-------- Selection

So I dim the lights, open up the shutter speed to two seconds, and let it work for me, by giving me the time to drip a drop, trigger the event, and time it precisely for the splash-down, or rather, splash UP!  

There are two basic ways to time that flash and splash with the event.  One is to fire the flash manually over and over and over as you have your drops dripping, and you'll get one here and there that's usable.  The other way is to set up a trigger / timer, which is what I used.

Trigger / timers can react to sound, light, pressure or the breaking of a beam of light, including laser or IR beam.  The devices can be bought or built from do it yourself kits found on the internet.  I put together an IR beam trigger from a kit bought on the internet to do the triggering and a timing circuit to trigger the flash at .x seconds after the drip passes between the IR transmitter and receiver.

----------------

_Written problem 1_: Rewrite the water-drop photography text starting at "There are two" and ending at "transmitter and receiver.", substituting "web" for "internet".
_Written problem 2_: Pick up the water-drop photography text after its last sentence and keep writing.

-------- Information given

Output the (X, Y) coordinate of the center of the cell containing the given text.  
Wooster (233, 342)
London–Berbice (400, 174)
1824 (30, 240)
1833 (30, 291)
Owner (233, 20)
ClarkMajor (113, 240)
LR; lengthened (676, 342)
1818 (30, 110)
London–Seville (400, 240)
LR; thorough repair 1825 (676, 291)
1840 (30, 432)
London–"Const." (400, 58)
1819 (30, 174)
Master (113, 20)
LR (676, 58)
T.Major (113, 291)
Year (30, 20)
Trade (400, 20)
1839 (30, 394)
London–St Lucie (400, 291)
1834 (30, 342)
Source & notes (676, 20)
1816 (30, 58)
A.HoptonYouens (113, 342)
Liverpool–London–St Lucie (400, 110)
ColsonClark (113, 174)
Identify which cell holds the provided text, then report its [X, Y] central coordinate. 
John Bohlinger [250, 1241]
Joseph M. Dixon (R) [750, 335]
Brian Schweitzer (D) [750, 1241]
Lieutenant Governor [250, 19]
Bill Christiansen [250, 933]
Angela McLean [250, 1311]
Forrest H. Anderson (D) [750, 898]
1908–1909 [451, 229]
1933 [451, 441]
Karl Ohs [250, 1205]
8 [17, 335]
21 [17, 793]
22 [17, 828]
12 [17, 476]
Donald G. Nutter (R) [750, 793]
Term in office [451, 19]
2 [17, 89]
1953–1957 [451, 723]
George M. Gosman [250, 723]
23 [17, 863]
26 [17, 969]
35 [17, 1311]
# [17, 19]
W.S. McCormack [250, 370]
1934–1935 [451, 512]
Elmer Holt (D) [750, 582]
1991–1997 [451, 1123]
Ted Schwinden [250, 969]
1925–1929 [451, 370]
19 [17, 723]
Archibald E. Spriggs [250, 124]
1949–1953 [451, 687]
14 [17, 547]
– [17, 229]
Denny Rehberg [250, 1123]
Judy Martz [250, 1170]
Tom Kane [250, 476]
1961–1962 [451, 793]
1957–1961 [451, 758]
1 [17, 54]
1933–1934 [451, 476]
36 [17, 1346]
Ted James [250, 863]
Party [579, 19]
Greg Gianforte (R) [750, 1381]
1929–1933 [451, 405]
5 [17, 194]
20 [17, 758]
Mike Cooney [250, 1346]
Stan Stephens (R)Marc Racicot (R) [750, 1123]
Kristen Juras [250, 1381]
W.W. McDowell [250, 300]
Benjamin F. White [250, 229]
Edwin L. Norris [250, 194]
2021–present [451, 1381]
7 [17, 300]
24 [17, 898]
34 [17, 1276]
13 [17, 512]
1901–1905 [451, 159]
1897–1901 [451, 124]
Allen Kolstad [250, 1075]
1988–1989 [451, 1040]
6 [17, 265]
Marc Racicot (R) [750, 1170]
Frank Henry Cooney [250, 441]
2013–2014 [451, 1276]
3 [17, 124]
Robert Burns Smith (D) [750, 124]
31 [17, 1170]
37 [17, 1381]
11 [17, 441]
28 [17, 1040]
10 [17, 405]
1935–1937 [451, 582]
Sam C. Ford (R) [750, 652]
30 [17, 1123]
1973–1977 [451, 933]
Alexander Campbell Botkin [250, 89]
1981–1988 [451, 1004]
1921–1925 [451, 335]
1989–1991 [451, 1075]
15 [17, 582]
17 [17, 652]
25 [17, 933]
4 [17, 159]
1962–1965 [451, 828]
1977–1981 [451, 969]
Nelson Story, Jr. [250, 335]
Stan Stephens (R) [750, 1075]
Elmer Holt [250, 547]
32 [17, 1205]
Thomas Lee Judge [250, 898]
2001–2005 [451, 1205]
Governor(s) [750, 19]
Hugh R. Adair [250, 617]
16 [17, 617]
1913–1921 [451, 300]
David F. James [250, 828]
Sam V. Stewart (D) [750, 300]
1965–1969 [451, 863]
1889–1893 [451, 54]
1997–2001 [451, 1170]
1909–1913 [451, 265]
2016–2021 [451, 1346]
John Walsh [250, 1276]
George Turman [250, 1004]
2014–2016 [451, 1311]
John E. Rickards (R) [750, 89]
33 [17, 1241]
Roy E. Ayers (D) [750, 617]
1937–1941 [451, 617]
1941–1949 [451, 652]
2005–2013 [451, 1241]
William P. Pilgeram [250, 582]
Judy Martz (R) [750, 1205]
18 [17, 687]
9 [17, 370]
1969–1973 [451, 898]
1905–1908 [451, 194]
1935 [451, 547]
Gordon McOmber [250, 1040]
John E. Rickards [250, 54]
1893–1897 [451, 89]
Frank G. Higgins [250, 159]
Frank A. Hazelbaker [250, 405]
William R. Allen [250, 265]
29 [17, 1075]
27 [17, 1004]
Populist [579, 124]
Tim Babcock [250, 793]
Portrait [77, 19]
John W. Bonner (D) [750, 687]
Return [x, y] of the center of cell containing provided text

----------------

_Written reply 1_:
There are two basic ways to time that flash and splash with the event.  One is to fire the flash manually over and over and over as you have your drops dripping, and you'll get one here and there that's usable.  The other way is to set up a trigger / timer, which is what I used.

Trigger / timers can react to sound, light, pressure or the breaking of a beam of light, including laser or IR beam.  The devices can be bought or built from do it yourself kits found on the web.  I put together an IR beam trigger from a kit bought on the web to do the triggering and a timing circuit to trigger the flash at .x seconds after the drip passes between the IR transmitter and receiver.

_Written reply 2_:
I bought my DIY trigger/timer circuit kit online from HiViz.  Here's a shot of a test I did when I first built it with two strobes (upper left and right) fired by the newly constructed circuit:







When I break the IR beam with the Sharpie (or anything else), the trigger fires, delayed by an adjustable amount of time, up to one second.

The photo itself was taken by holding the camera with my other hand only - no other support at all, during a two second long exposure (EXIF included for those interested).  Even with the very long shutter time, It's not blurry at all because it was in a darkened room and a tight aperture, so without the strobes it would have just been a picture of black nothing.  The strobes were each set to just 1/128 power, for lightning-fast exposure, which was one of the major points of building the circuit - no flash sync requirement with the camera itself.  The other was to get a precise adjustable delay time between trigger and fire that I can control.

*Now for the platform and liquid drop delivery system.*

The platform is a paint-stirring stick found in the barn with a metal "L" bracket Gorilla-glued on so I can temp clamp it to a light stand with the orange-grip clamp.  I cut a hole in the stick to let the drops pass through.






Two clothespins glued to it allow me to reposition the IR LEDs as needed or remove and use them completely apart from this rig to use in other applications.






It can be powered from a 9v battery or a power supply.  I'm using the power supply and the battery option is just a backup option.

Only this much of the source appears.